The sight of the tears in her eyes were, for once, a welcomed sight, as I knew what caused them was a thing of pure beauty. It was the love that she had for me and the happiness I could see my proposal had given her. I had to confess, it didn't exactly go completely to plan but then, this was Ella we were talking about.

It also had to be known that the moment of panic and pain I had felt when she begged me not to continue after speaking about knowing my plans was immeasurable. A nightmare coming true, and one I had spent the last week worrying about. I had felt as if a fucking Devourer was sitting on my chest, trying to squeeze the life out of me, starting with crushing my heart. But then when she had begged me not to leave her, I realized that we both had it all wrong. That she believed me to be making a very different plan and, of all the things, I was astounded she would think it was me fucking leaving her!

I suppose I couldn't blame her, not with all things considered. And she was right, I had been quiet this last week, but oh how wrong she was as to why. To think that my struggles had been dealing with the treachery of my wife.
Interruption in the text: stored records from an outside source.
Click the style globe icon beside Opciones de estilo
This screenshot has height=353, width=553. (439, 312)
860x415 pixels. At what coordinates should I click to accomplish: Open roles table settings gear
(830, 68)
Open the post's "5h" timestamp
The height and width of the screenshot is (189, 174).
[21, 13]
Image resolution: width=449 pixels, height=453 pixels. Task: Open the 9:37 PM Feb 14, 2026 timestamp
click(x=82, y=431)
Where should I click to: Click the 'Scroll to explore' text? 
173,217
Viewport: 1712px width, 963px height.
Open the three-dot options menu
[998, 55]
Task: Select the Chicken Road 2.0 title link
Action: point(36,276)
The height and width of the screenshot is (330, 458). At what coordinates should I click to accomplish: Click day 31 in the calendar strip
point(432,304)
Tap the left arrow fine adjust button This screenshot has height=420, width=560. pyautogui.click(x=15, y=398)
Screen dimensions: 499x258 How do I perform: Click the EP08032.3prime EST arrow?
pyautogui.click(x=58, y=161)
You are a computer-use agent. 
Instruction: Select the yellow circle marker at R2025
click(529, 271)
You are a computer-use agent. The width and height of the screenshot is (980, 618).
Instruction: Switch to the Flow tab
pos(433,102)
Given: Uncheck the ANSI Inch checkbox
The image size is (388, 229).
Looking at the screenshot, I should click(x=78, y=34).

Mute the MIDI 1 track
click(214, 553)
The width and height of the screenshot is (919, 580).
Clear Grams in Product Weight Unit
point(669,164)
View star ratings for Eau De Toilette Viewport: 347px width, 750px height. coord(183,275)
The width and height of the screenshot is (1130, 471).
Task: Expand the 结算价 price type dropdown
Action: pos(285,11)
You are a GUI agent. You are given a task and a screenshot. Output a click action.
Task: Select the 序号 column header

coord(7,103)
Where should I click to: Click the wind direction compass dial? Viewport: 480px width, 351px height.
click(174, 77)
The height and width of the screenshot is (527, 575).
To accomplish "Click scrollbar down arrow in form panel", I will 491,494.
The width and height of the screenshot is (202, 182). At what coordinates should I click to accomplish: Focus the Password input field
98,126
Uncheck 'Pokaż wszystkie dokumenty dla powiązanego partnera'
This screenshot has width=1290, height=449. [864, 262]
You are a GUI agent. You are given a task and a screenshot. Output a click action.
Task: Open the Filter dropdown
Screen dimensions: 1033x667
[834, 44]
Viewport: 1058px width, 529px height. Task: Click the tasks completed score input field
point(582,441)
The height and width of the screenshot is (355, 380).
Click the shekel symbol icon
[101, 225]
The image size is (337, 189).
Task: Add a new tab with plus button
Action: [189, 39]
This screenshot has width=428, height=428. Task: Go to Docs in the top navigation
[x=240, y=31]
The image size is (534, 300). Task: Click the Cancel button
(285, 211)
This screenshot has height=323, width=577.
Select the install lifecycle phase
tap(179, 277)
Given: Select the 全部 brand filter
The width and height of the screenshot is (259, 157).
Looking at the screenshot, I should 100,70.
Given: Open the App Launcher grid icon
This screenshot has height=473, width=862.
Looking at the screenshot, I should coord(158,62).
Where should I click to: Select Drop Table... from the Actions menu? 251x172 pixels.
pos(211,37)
In all honesty, even referring to her as such, well, it now left nothing but a bitter taste on my tongue. No, in fact my main thoughts this last week had been all centered around Ella. How I had wanted nothing more than to make her my wife and, with it, came the planning on how to achieve just that. Trying to come up with the best way to ask her.

I had never been nervous for anything before in my whole life, but the thoughts plagued me as to what I would do if she said no. What I would have done had she said it was too soon. Asking myself what my backup plan would have been when trying to convince her.

Because as soon as I finished my conversation with Marcus that day by the lake, I knew what I wanted to do. Hell, but I had known that I wanted to marry the girl ever since practically first meeting her. I had just been too blind and pig headed to fully admit it to myself. But with everything that recently happened, I realized how much time I had wasted before admitting my mistakes. How much time I had waisted before making her mine sooner.

Which was why I was making no such plans to leave her and to just go off and fight a war like she believed. But instead, the exact opposite. I was making plans so that she would never leave me again.

I wanted to make her my wife as soon as possible and despite the timing, it had little to do with the fact that my first marriage had clearly been a sham. Lerna was dead to me, despite what I had seen on that lake. For she could have walked onto this rooftop right in this very moment and she still wouldn't have existed to me. Ella was the only one I ever wanted.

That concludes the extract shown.